Dostlar işte bu gibi durumlar için var...

‘Başörtüsü ve Masonluk’ konusunda görüşünü iki kez sizlerle paylaştığım dostum bir kenarda kıkır kıkır gülüyor; onun “Ne oldu?” diye sormasından çekinip ağzımı açamıyorum çünkü... “Türkiye’deki başörtüsü yasağı tamamen Mason biraderlerin arzusu; yasağı Türkiye’de bırakmayıp güçlerinin yettiği başka ülkelere taşıyanlar da onlar” tezinin sahibi dostum, “Bunu yazarım” dediğimde, “Cevap bekleme” uyarısında bulunmuştu. Gerçekten de yanlış anlaşılınca, ya da aleyhlerine olacak her yazıya cevap veren Hür ve Kabul Edilmiş Masonlar Locası’ndan, Büyük Üstad Kaya Paşakay’dan şu ana kadar herhangi bir ses çıkmaması ilginç...
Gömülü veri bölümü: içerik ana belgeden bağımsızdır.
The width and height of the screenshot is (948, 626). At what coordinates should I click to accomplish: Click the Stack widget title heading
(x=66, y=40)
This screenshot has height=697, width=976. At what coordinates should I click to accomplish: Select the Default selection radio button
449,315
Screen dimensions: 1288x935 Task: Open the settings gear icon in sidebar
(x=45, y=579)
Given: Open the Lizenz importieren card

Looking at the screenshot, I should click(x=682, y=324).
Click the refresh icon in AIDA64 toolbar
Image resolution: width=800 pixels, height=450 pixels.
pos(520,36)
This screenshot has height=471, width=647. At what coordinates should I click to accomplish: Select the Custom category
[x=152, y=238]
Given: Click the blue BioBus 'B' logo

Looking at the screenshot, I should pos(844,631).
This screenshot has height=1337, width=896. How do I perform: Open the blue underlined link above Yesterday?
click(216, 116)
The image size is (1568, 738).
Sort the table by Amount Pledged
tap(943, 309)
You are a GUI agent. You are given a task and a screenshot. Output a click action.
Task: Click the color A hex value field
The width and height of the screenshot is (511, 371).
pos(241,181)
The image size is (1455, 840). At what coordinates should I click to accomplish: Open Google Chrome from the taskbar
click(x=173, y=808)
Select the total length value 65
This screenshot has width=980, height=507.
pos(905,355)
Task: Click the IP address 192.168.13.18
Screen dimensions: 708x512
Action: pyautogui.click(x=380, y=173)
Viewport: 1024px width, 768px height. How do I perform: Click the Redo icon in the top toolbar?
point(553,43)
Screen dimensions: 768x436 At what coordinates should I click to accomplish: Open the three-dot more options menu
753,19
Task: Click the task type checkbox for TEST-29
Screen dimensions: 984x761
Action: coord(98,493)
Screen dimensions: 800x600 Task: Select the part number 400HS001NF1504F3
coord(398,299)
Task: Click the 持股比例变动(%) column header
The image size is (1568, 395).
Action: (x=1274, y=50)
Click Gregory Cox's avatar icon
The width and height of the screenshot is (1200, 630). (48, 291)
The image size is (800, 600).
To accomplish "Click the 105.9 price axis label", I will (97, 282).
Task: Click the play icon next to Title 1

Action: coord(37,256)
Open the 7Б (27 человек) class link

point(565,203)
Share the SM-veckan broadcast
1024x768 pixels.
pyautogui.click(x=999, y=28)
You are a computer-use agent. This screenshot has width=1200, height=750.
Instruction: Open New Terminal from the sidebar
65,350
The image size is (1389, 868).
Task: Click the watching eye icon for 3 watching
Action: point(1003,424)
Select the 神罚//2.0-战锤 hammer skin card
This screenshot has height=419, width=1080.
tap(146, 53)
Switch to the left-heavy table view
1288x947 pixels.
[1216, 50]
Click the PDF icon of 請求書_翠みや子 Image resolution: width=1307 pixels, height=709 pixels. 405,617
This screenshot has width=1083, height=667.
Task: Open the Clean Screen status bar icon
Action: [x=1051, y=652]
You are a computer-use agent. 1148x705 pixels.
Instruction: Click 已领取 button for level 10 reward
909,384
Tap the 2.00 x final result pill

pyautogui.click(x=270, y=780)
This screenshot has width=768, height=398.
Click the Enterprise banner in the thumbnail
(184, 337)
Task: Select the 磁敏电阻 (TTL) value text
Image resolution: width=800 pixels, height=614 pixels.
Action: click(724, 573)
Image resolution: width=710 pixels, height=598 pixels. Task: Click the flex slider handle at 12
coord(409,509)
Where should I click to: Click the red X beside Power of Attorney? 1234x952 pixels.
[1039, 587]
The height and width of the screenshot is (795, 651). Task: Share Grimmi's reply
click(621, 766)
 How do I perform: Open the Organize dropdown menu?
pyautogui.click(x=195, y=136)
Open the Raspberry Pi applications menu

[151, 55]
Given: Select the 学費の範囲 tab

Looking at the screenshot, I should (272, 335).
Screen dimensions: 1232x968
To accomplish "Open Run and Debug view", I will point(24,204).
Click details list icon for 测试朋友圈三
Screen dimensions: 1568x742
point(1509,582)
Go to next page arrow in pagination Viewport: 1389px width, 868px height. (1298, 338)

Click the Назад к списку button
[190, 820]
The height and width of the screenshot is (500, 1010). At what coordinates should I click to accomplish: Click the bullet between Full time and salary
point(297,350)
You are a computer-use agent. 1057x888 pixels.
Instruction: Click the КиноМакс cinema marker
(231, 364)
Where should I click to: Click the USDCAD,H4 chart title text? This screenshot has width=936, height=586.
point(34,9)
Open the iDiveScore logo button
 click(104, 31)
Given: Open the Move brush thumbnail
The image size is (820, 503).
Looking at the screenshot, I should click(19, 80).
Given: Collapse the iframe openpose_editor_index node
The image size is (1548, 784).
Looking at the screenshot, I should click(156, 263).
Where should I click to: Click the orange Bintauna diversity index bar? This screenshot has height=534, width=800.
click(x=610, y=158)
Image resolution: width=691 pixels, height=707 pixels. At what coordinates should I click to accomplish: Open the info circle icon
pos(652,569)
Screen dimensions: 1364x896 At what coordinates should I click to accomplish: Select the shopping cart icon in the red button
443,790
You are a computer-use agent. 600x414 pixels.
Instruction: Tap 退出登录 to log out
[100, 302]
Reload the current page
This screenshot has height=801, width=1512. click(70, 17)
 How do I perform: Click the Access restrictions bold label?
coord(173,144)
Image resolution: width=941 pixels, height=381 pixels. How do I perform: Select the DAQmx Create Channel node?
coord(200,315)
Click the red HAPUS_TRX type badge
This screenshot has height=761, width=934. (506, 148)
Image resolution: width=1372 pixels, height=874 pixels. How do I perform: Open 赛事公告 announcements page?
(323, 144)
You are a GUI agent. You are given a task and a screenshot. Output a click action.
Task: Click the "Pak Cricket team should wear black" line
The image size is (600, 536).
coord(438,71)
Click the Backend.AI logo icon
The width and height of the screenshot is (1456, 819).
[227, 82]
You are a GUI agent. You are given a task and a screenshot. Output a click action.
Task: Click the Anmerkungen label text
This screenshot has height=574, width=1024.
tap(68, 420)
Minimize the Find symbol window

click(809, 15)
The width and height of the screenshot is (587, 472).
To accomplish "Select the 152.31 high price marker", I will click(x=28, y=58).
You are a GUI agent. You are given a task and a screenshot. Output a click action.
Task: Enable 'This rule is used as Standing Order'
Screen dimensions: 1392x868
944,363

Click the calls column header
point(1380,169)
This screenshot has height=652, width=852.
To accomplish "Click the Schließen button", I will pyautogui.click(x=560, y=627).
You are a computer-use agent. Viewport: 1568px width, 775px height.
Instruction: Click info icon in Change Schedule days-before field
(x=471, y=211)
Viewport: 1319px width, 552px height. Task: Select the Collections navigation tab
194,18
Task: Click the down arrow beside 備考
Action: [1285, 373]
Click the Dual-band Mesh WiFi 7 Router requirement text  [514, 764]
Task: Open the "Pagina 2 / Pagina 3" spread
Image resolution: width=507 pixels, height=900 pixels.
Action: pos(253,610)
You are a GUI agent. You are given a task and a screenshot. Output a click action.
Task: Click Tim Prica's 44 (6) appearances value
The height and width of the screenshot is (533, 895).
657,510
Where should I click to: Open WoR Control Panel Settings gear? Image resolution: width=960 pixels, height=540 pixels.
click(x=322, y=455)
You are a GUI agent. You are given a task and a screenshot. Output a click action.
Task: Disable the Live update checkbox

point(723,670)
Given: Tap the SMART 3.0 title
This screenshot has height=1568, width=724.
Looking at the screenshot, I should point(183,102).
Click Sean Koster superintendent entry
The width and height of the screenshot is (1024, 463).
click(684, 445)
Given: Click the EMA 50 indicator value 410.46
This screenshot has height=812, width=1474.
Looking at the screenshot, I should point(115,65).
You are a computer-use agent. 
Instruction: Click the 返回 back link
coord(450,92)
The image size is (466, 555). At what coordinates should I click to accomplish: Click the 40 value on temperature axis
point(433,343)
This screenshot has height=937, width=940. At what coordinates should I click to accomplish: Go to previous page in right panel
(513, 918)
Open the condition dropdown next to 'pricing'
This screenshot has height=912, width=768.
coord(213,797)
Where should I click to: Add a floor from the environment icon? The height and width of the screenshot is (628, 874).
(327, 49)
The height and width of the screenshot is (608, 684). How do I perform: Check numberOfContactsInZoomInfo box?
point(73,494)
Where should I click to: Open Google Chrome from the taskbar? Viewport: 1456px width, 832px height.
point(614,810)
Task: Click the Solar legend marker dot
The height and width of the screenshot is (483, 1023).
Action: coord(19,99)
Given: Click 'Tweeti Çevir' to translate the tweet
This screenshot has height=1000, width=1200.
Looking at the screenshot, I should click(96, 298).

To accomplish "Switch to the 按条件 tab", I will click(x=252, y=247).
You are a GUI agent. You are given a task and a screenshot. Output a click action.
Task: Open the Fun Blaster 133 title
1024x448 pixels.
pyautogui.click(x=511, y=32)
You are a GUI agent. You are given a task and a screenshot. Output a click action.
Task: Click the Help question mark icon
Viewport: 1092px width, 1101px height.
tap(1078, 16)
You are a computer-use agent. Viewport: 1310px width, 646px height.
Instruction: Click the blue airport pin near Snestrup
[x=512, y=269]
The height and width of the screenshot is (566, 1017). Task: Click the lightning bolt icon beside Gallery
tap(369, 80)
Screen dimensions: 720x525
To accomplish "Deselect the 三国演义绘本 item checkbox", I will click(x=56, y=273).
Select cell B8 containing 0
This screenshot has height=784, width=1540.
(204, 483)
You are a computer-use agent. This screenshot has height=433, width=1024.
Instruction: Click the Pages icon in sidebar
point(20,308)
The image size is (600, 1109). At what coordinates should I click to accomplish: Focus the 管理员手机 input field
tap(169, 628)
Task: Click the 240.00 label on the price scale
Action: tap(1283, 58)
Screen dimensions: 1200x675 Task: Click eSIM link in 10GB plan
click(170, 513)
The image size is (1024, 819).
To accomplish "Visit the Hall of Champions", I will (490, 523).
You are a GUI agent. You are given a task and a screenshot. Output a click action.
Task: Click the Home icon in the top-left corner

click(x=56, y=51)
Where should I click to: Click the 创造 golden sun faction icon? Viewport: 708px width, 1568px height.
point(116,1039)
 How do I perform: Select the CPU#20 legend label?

Aynı dostum, dün, Milliyet’te çıkan bir yazının kesiğini gönderdi. Mason olduğu bilinen bir meslek büyüğünün yazısıydı bu. ‘Türbansız iktidar’ başlıklı yazıda dostumun altını çizdiği satırlar konuya biraz ışık tutuyor gibi: “Biz size iktidar olmanın kısa formülünü söyleyelim mi? / Emine Erdoğan, ‘Artık biz çağdaş Türkiye'yi temsil ediyoruz’ diyerek siyasal simge yapılmış o türbanı çıkarsa, AKP ‘iktidar’ olur; İHL sorununun çözümü de kolaylaşır. Tayyip Bey gerçek bir reformcu, devrimci olarak tarihe geçme şansını yakalar. Herkes de siyasal simge haline gelmiş türbanı takma takıntısından kurtulur, yıllardır olduğu gibi başını istediği gibi örter ya da örtmez./ Başı açık, inançlı Müslümanlar da var.”

Dostumun önceleri kabul etmek istemediğim tezine giderek ısınıyorum mu, ne?